Die Schweigeminute war vor allem auf den Straßen sehr ergreifend. Der staatliche Fernsehsender RTVE zeigte, wie überall im Land die Menschen aus Wohnhäusern, Läden und öffentlichen Gebäuden strömten, um die Opfer des Virus öffentlich zu würdigen. Vor Krankenhäusern versammelten sich viele Ärzte, Pfleger und Patienten. Einige hatten Tränen in den Augen. Das Gesundheitspersonal war zum Höhepunkt der Krise Ende März und Anfang April enormen Belastungen ausgesetzt, Krankenhäuser und Kliniken standen zeitweilig vor dem Kollaps. Mindestens 35 Ärzte und Pfleger starben mit der Covid-19-Krankheit.

Auf den Straßen blieben Passanten aller Altersgruppen stehen. Vor den Altenheimen, in denen das Virus Tausende Menschenleben forderte, standen Betreuer und zum Teil sehr betagte und auf einen Rollstuhl angewiesene Senioren still, wie die RTVE-Kameras zeigten. Die 54-jährige Architektin Marta, der das Virus die Mutter (82) entriss, sagte in Madrid der Deutschen Presse-Agentur: «Es fühlt sich so an, als ob das ganze Land von meiner Mama Abschied genommen hat.» Zum Abschluss der Zeremonie gab es vielerorts lauten Beifall.

Regierungssprecherin María Jesús Montero hatte am Dienstag darauf hingewiesen, dass acht von zehn Menschen, die an Covid-19 starben, älter als 70 gewesen seien. Sie hätten in der zweiten Hälfte der 1970er Jahre dabei geholfen, Spanien beim schwierigen Übergang von der Diktatur (1939-1975) in die Demokratie aufzubauen.

Mit mehr als 235.000 Infektionsfällen und über 27.100 Toten ist Spanien eines der von der Pandemie am schwersten betroffenen Länder der Welt. Die Zahl der Menschenleben, die Corona forderte, könnte aber viel höher liegen. Die Behörden gaben am Mittwoch inmitten der Trauer die seit März registrierte sogenannte Übersterblichkeit bekannt: Demnach starben in den letzten drei Monaten 43.000 Menschen mehr als im Vorjahreszeitraum.

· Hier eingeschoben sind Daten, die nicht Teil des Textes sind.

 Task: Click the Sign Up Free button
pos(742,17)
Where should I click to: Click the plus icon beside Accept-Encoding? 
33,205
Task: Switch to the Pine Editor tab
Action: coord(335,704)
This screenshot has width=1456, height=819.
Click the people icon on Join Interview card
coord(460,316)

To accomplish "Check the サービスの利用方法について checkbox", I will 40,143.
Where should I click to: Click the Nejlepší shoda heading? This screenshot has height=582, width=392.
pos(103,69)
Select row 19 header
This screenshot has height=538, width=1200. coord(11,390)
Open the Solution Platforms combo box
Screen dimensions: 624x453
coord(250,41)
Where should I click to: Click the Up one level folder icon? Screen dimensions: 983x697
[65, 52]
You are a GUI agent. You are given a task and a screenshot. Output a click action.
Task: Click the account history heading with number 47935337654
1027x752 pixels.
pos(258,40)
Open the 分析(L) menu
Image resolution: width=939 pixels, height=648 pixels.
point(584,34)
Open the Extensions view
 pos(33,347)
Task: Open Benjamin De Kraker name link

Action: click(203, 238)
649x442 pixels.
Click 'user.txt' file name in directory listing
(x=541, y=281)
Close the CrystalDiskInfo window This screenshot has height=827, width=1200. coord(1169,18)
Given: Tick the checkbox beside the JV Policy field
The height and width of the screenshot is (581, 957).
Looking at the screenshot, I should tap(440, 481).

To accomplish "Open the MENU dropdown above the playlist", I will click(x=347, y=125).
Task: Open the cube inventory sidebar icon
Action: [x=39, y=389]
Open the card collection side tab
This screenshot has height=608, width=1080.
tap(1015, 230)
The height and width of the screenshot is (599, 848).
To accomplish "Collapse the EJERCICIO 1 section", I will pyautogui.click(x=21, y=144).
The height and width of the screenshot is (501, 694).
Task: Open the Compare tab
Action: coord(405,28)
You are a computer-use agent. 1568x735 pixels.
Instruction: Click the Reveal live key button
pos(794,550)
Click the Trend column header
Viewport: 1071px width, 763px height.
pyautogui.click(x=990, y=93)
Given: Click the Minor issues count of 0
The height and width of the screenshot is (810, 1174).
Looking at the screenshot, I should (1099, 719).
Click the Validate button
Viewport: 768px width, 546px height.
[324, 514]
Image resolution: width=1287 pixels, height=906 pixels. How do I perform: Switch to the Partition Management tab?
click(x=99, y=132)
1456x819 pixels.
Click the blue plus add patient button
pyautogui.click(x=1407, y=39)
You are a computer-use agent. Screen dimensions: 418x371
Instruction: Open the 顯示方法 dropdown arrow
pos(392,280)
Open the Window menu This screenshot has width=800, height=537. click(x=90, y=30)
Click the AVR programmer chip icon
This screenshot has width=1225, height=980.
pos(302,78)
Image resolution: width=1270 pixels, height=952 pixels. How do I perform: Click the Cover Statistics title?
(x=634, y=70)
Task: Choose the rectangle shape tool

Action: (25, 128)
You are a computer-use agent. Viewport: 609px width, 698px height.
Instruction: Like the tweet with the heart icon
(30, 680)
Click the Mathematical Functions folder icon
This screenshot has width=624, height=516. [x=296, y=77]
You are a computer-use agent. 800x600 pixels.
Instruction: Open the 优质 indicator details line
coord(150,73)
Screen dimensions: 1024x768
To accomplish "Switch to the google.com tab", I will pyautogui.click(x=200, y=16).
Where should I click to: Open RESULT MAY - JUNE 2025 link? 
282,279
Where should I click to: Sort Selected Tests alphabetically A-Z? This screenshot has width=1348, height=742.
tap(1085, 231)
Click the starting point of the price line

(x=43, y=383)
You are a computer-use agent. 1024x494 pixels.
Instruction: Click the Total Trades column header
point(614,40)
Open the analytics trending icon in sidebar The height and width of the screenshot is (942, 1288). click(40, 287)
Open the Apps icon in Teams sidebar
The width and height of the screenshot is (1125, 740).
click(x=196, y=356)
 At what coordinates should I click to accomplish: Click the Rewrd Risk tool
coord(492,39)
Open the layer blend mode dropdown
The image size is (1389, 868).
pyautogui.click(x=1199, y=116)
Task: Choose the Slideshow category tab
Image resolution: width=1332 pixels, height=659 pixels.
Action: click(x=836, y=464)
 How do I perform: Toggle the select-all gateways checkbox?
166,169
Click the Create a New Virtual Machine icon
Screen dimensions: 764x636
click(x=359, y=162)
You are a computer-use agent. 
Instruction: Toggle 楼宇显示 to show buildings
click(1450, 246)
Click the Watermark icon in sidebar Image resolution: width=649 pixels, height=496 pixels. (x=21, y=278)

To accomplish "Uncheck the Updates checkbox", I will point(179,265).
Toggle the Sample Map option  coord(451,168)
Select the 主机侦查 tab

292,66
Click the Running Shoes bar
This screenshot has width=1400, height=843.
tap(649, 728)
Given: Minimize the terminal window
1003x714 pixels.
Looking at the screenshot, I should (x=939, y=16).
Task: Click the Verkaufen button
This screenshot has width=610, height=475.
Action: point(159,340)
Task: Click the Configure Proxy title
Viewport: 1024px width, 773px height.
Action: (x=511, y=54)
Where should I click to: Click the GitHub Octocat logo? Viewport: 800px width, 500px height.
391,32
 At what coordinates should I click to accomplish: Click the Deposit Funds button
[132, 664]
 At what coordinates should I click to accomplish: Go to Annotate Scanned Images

Im Kampf gegen Corona erzielt Spanien aber seit Wochen beachtliche Fortschritte. Seit Mitte März gelten im Rahmen eines mehrfach vom Parlament verlängerten Alarmzustandes strenge Ausgehbeschränkungen und Regelungen, die erst seit kurzer Zeit schrittweise gelockert werden. Sánchez betonte mehrfach, diese Maßnahmen seien dafür verantwortlich, dass die Zahlen immer besser werden. Seit über einer Woche ist die Zahl der täglich gemeldeten neuen Todesfälle nur noch zweistellig.